簿記のスペシャリストによるこっそり裏講義

 皆さん、こんにちは。

 今回はレセプトの続きです。

 医療機関は医療費の7割を健康保険組合にレセプトという書類を使って請求します。といっても直接健康保険組合に送付するのではなく、「レセプトに間違いがないか」、「診療内容におかしな点はないか(不正請求はないか)」といったことをチェックする監査機関(国民健康保険団体連合会、社会保険診療報酬支払基金)に送付します。
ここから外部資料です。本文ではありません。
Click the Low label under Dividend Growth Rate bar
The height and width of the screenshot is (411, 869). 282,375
その監査機関でチェックを受けて、認められれば初めて健康保険組合から医療機関に医療費が支払われるわけです。

 それで、本題は何かというと、医療機関、監査機関、健康保険組合の間でやりとりされるレセプトという書類が紙であるということです。

 実は、私の親戚に医療関係者がいて、レセプト電子化を目指す方向で法改正がなされた際にその親戚もコンピュータでレセプトを作るべく、コンピュータと専用ソフトを導入しました。その親戚は、これで紙に書く必要も、紙を毎月監査機関に送付する必要もなくなるから、楽だし安くつくしいいね、といっていました。
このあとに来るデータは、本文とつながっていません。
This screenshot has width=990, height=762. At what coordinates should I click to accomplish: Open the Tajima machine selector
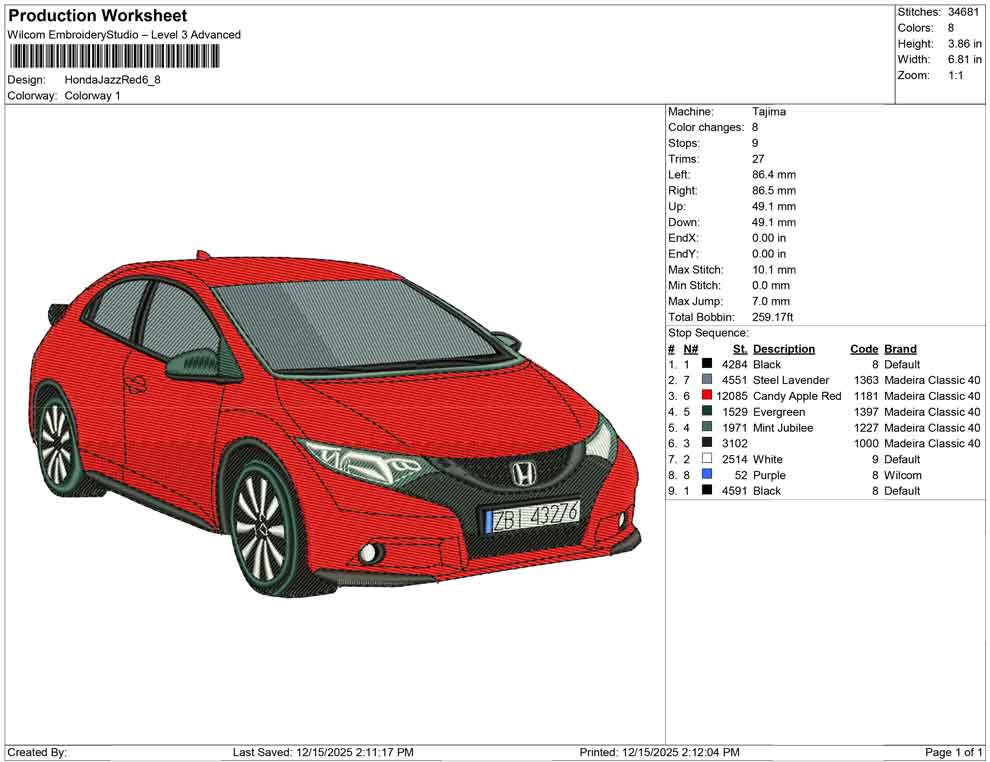pos(767,111)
 ところが、未だにその親戚は毎月1ヶ月分のレセプトを印刷し、封筒に入れて監査機関に送付しているのです。自分はネットワーク上でファイルを送付したいのだけれども、相手が受け取ってくれないそうです。
さらに、レセプト電子化によって監査機関が得る審査料は大幅に下がると予測されていたので、経済的にも期待していました。一般にコンピュータ化によって様々な手間が省ける=効率的になるので、手数料は引き下げられることが一般的です。証券業界は取引取り次ぎのコンピュータ化で手数料が劇的に(以前の1/100くらい)に下がりましたね。IT革命って、別名は効率化革命ですからね。

 ところが、レセプトの世界では手数料もあまり下がりませんでした。レセプト審査の手数料は90円から80円にさがっただけでした。あまり下がらなかったのは、電子化を努力義務に格下げしたせいだそうです。強制適用にはしなかったらしいのです。つまり、すべての医療機関が電子化すれば、受け取る監査機関も電子化されたものだけを受け取るので非常に効率的になりますが、電子化されたレセプトを送る医療機関と、紙を送る医療機関があれば、監査機関側では下手をすると手間が増える可能性さえあるわけです。

 手間的にも経済的にも全く意味のないコンピュータ導入だったと嘆いています。何でそんなことになってしまったのでしょうね?